## WHAT YOU ARE ASKED TO DO
Copy all of the entries that follow, exactly.

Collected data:

•••

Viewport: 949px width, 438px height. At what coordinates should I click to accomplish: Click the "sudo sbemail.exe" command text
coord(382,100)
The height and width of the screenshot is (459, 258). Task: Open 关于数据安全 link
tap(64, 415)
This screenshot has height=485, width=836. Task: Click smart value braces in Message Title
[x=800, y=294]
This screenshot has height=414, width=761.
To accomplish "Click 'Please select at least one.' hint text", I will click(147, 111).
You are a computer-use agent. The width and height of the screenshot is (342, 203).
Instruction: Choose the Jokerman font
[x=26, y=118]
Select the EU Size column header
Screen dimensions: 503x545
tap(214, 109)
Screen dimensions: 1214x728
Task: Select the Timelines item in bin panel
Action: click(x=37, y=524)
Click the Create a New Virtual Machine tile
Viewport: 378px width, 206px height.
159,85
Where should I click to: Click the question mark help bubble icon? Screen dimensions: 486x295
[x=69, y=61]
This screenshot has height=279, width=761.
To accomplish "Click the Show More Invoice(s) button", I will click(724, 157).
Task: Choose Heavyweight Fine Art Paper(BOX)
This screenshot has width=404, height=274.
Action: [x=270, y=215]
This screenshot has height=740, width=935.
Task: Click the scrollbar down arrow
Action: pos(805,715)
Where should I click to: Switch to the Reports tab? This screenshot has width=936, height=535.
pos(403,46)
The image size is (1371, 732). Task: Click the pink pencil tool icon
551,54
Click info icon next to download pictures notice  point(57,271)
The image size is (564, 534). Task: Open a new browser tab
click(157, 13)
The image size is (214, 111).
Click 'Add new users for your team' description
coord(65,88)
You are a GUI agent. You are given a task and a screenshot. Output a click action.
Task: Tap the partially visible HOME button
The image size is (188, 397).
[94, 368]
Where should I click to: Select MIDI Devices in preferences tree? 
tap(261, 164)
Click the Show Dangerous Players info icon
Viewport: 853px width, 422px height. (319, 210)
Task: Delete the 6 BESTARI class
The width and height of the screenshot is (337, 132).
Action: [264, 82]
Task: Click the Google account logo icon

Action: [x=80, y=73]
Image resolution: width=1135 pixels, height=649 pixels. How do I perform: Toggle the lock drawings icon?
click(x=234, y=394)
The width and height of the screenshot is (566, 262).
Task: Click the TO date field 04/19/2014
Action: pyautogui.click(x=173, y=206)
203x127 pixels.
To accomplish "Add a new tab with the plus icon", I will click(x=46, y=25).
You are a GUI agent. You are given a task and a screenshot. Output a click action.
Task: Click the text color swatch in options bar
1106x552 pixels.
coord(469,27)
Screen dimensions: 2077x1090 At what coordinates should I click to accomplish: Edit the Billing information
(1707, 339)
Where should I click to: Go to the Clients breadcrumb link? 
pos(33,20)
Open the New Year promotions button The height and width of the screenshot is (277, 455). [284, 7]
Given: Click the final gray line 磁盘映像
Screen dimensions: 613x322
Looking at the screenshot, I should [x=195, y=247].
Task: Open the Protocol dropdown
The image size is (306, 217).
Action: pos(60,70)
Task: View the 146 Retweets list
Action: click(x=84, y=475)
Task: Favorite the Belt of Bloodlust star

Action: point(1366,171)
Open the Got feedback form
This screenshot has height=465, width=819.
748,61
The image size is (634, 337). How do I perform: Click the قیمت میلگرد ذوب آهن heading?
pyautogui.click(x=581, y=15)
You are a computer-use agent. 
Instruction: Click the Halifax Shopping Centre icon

•••

## ANSWER AREA
Viewport: 949px width, 438px height. At what coordinates should I click to accomplish: Click the "sudo sbemail.exe" command text
coord(382,100)
The height and width of the screenshot is (459, 258). Task: Open 关于数据安全 link
tap(64, 415)
This screenshot has height=485, width=836. Task: Click smart value braces in Message Title
[x=800, y=294]
This screenshot has height=414, width=761.
To accomplish "Click 'Please select at least one.' hint text", I will click(147, 111).
You are a computer-use agent. The width and height of the screenshot is (342, 203).
Instruction: Choose the Jokerman font
[x=26, y=118]
Select the EU Size column header
Screen dimensions: 503x545
tap(214, 109)
Screen dimensions: 1214x728
Task: Select the Timelines item in bin panel
Action: click(x=37, y=524)
Click the Create a New Virtual Machine tile
Viewport: 378px width, 206px height.
159,85
Where should I click to: Click the question mark help bubble icon? Screen dimensions: 486x295
[x=69, y=61]
This screenshot has height=279, width=761.
To accomplish "Click the Show More Invoice(s) button", I will click(724, 157).
Task: Choose Heavyweight Fine Art Paper(BOX)
This screenshot has width=404, height=274.
Action: [x=270, y=215]
This screenshot has height=740, width=935.
Task: Click the scrollbar down arrow
Action: pos(805,715)
Where should I click to: Switch to the Reports tab? This screenshot has width=936, height=535.
pos(403,46)
The image size is (1371, 732). Task: Click the pink pencil tool icon
551,54
Click info icon next to download pictures notice  point(57,271)
The image size is (564, 534). Task: Open a new browser tab
click(157, 13)
The image size is (214, 111).
Click 'Add new users for your team' description
coord(65,88)
You are a GUI agent. You are given a task and a screenshot. Output a click action.
Task: Tap the partially visible HOME button
The image size is (188, 397).
[94, 368]
Where should I click to: Select MIDI Devices in preferences tree? 
tap(261, 164)
Click the Show Dangerous Players info icon
Viewport: 853px width, 422px height. (319, 210)
Task: Delete the 6 BESTARI class
The width and height of the screenshot is (337, 132).
Action: [264, 82]
Task: Click the Google account logo icon

Action: [x=80, y=73]
Image resolution: width=1135 pixels, height=649 pixels. How do I perform: Toggle the lock drawings icon?
click(x=234, y=394)
The width and height of the screenshot is (566, 262).
Task: Click the TO date field 04/19/2014
Action: pyautogui.click(x=173, y=206)
203x127 pixels.
To accomplish "Add a new tab with the plus icon", I will click(x=46, y=25).
You are a GUI agent. You are given a task and a screenshot. Output a click action.
Task: Click the text color swatch in options bar
1106x552 pixels.
coord(469,27)
Screen dimensions: 2077x1090 At what coordinates should I click to accomplish: Edit the Billing information
(1707, 339)
Where should I click to: Go to the Clients breadcrumb link? 
pos(33,20)
Open the New Year promotions button The height and width of the screenshot is (277, 455). [284, 7]
Given: Click the final gray line 磁盘映像
Screen dimensions: 613x322
Looking at the screenshot, I should [x=195, y=247].
Task: Open the Protocol dropdown
The image size is (306, 217).
Action: pos(60,70)
Task: View the 146 Retweets list
Action: click(x=84, y=475)
Task: Favorite the Belt of Bloodlust star

Action: point(1366,171)
Open the Got feedback form
This screenshot has height=465, width=819.
748,61
The image size is (634, 337). How do I perform: Click the قیمت میلگرد ذوب آهن heading?
pyautogui.click(x=581, y=15)
You are a computer-use agent. 
Instruction: Click the Halifax Shopping Centre icon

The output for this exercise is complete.